TASK ▸ Starting at the beginning of the records and ending with the line that contains "Looking at the", reproduce those lines with "side panel" substituted for "sidebar" and everything else unchanged. Leave the pictures out of your answer.

PROVIDED RECORDS ▸

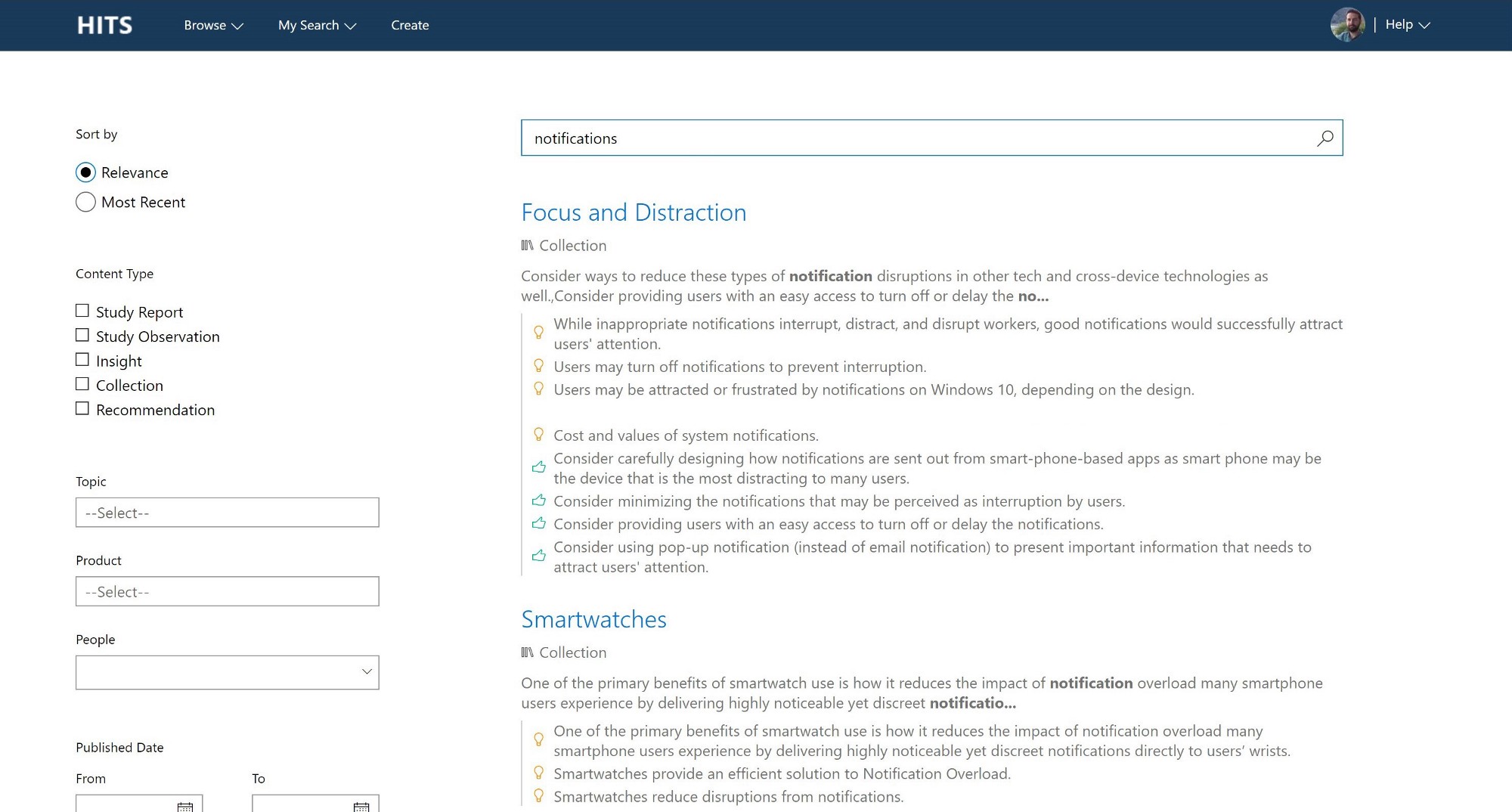1512x812 pixels.
Task: Open the Browse menu
Action: point(212,25)
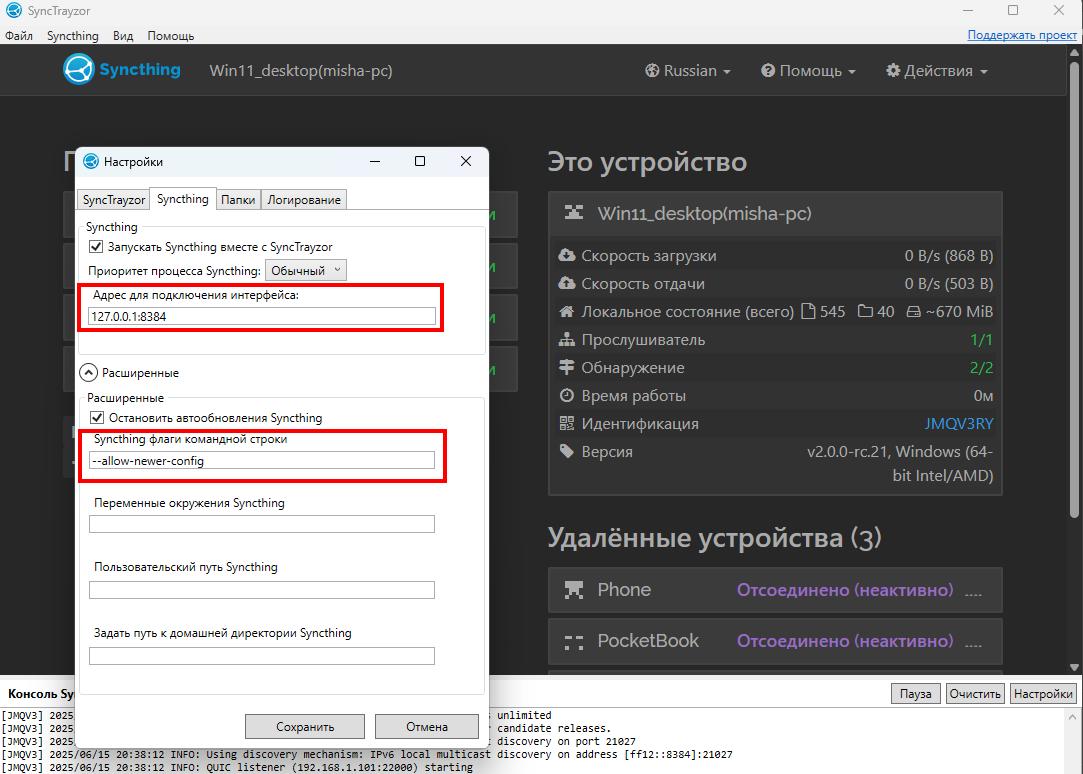Collapse the Расширенные advanced section

(89, 372)
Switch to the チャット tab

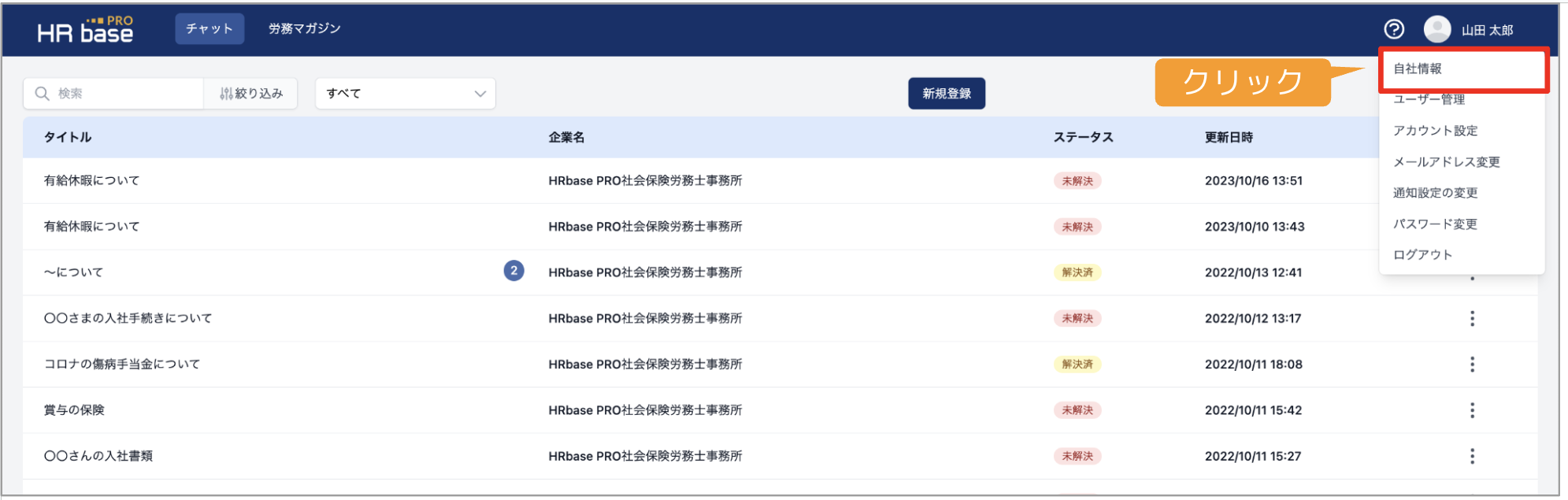pos(209,28)
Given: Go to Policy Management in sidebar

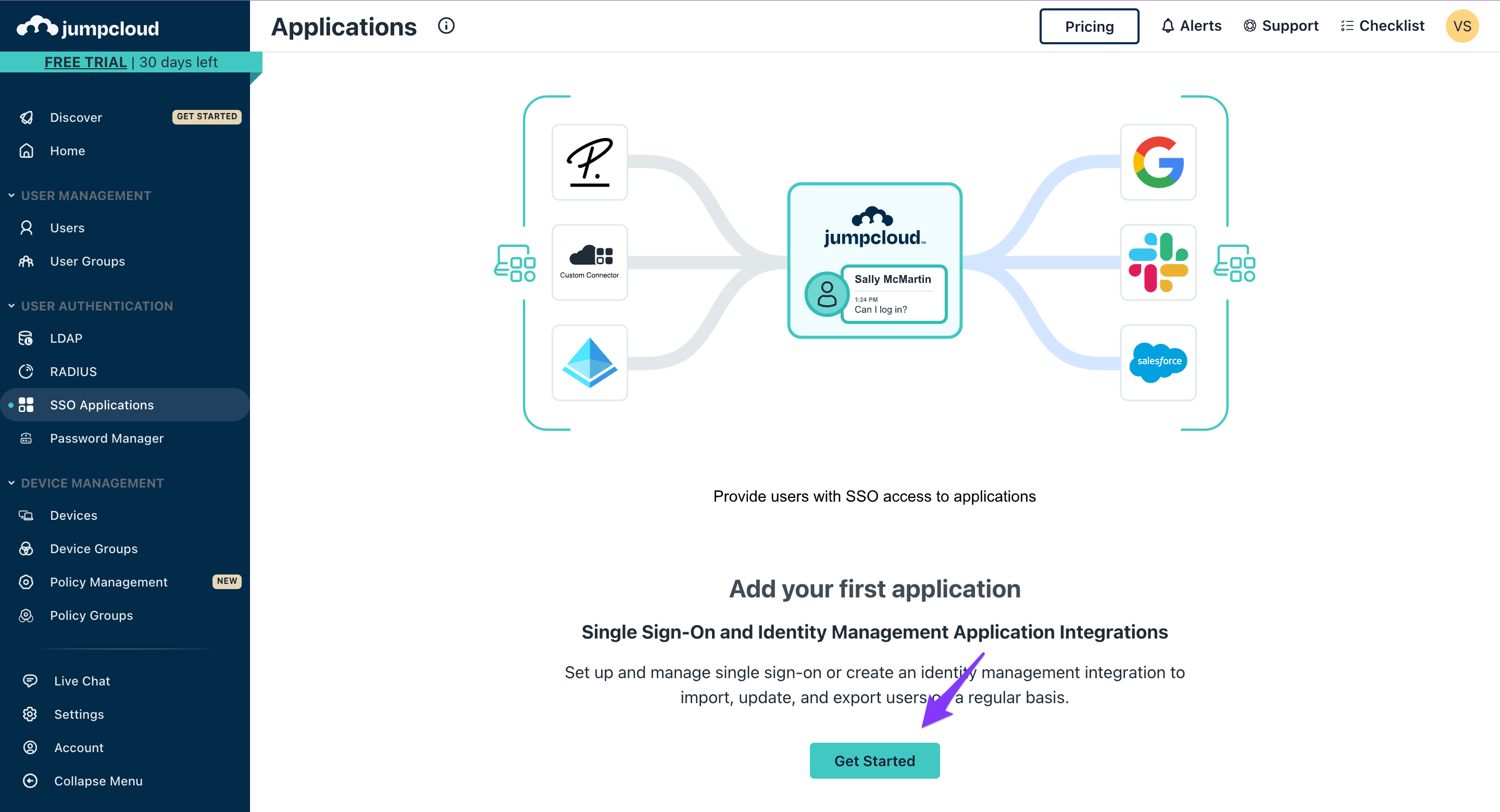Looking at the screenshot, I should click(109, 582).
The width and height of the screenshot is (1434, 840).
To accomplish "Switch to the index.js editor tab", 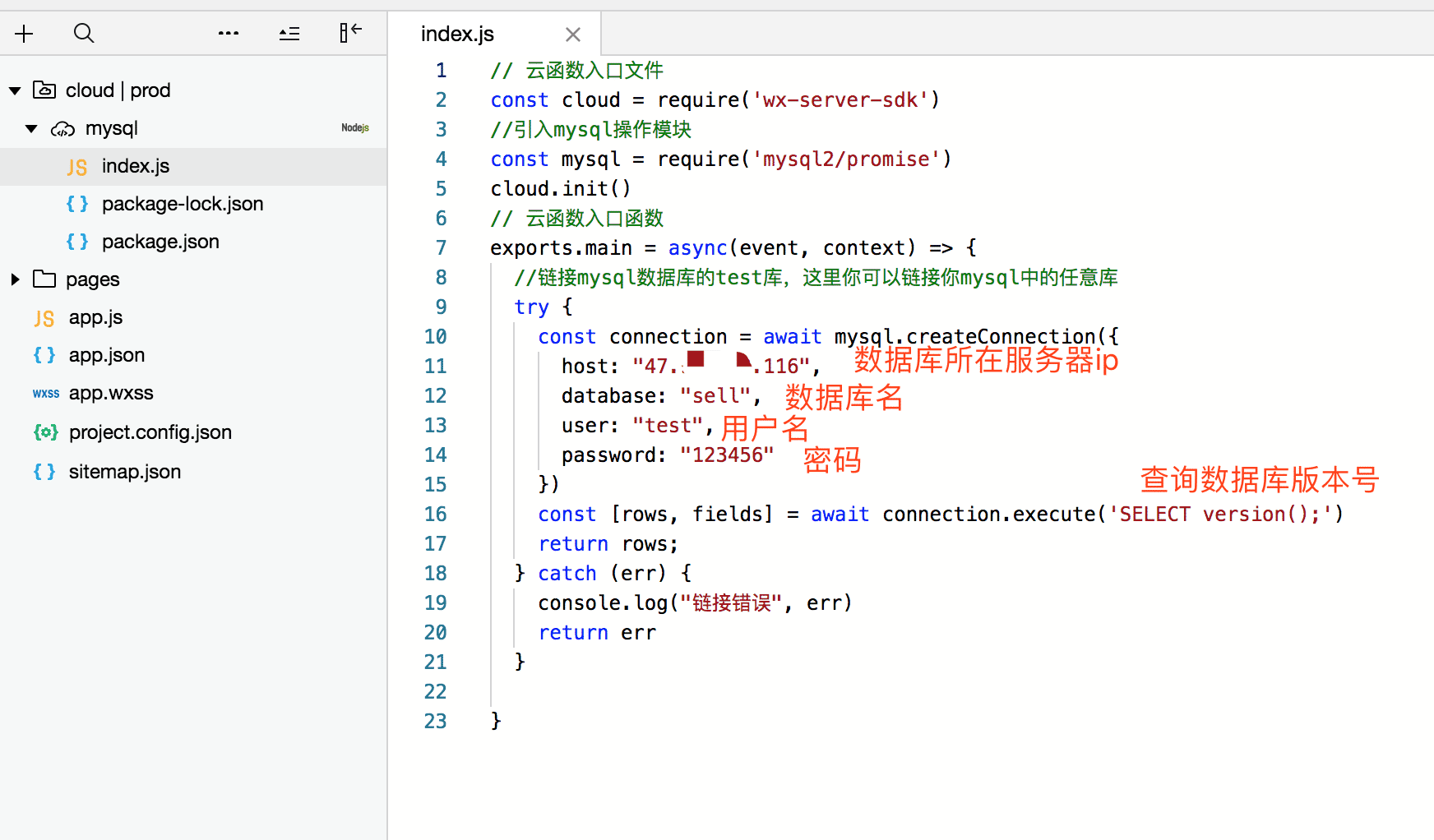I will pos(458,34).
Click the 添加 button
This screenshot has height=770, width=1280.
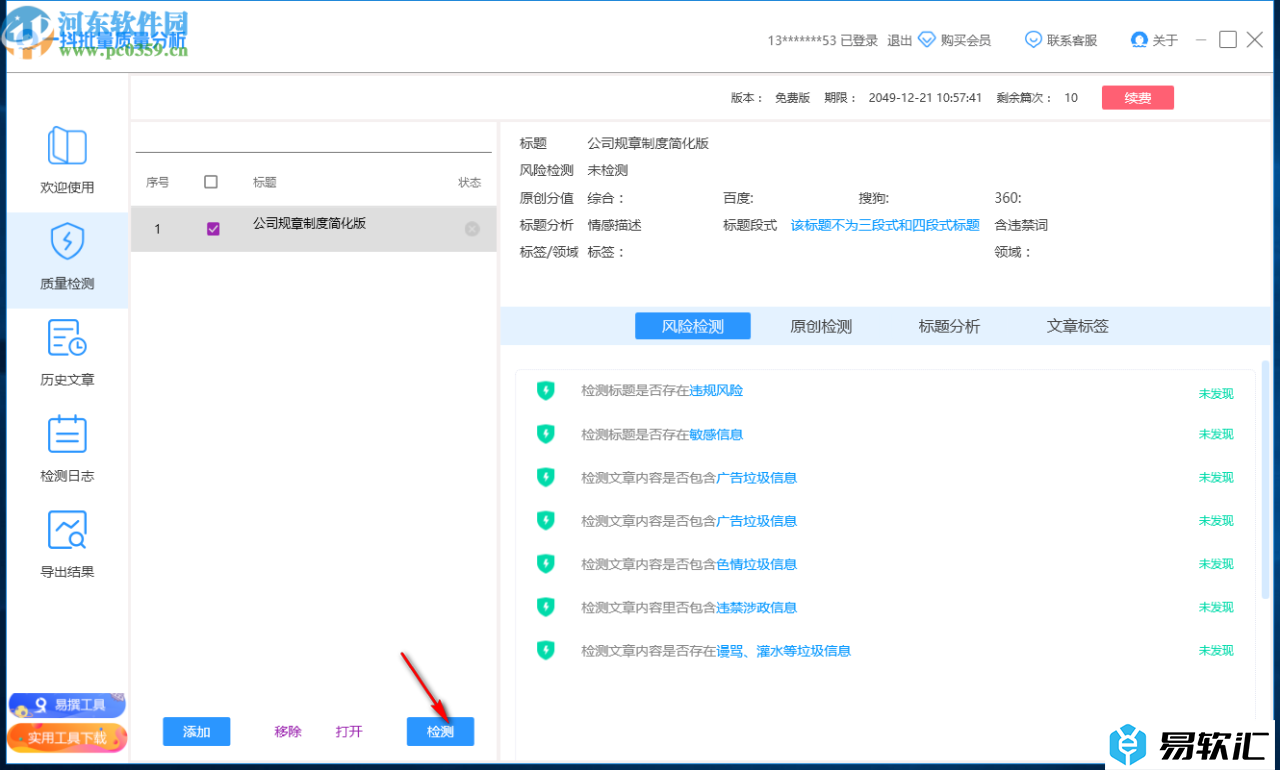pos(196,732)
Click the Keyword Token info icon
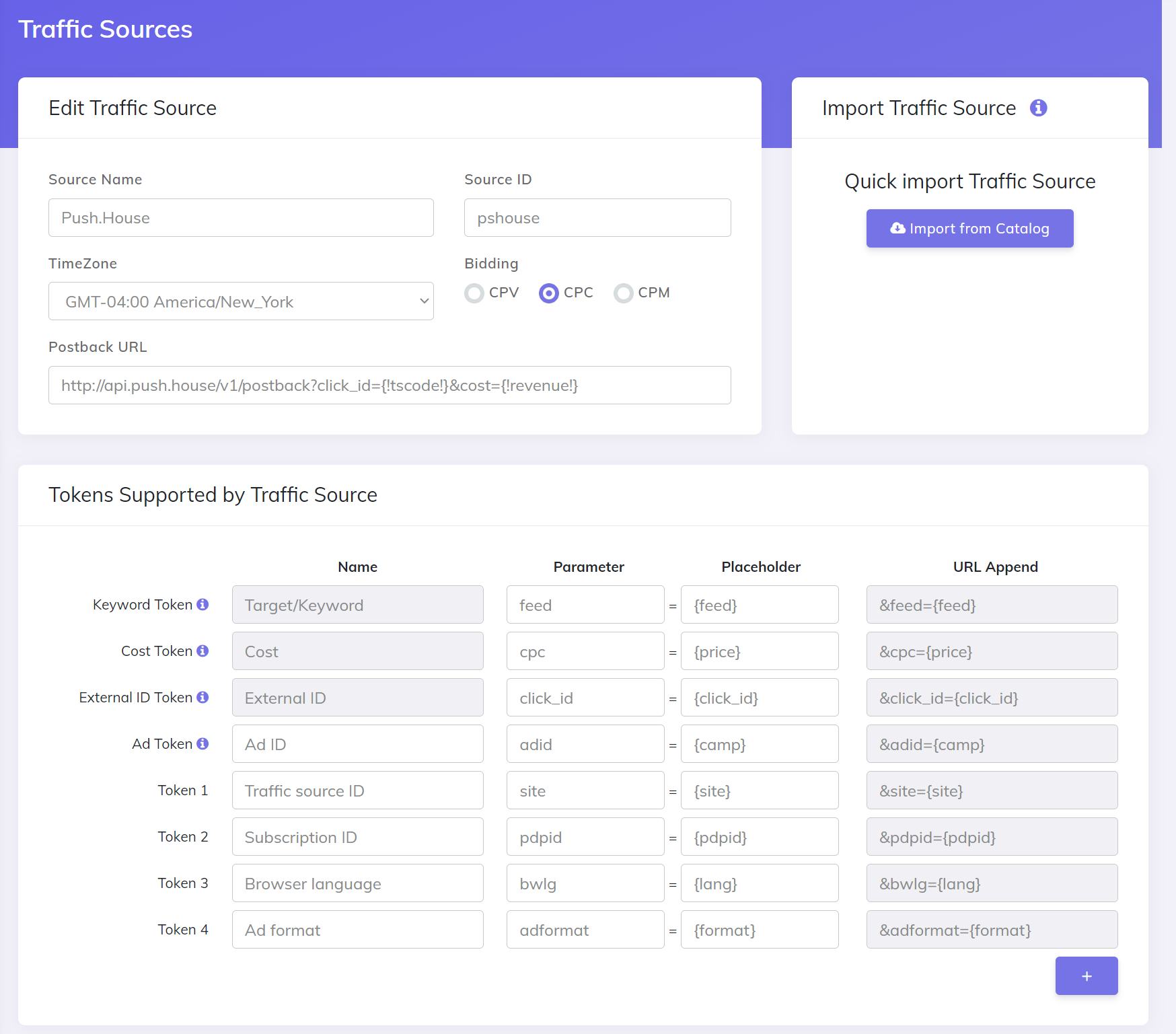Screen dimensions: 1176x1034 pos(203,605)
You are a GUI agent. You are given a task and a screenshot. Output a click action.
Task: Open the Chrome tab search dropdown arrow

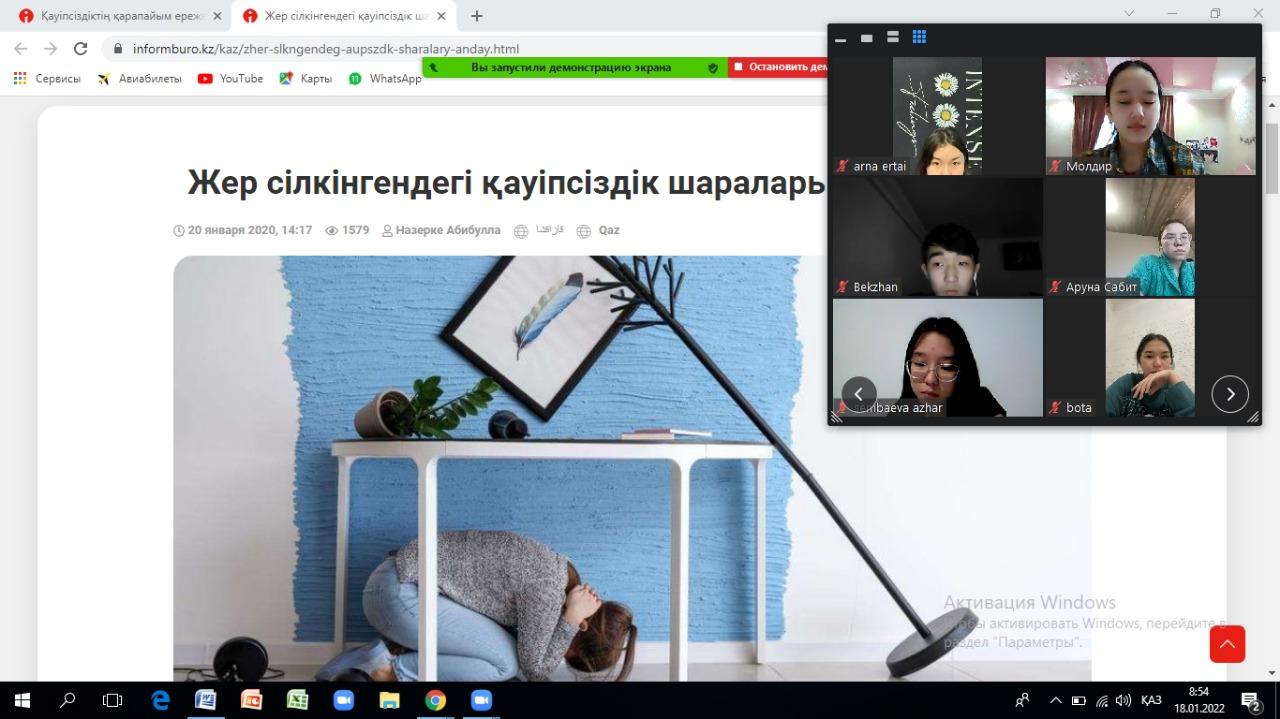click(1129, 14)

REPLY TO THE EXERCISE ▸
1512x812 pixels.
Task: Open the Browse menu
Action: point(212,25)
Collapse the Расширенные advanced section

(89, 372)
Switch to the チャット tab

pos(209,28)
Given: Go to Policy Management in side panel

Looking at the screenshot, I should click(109, 582).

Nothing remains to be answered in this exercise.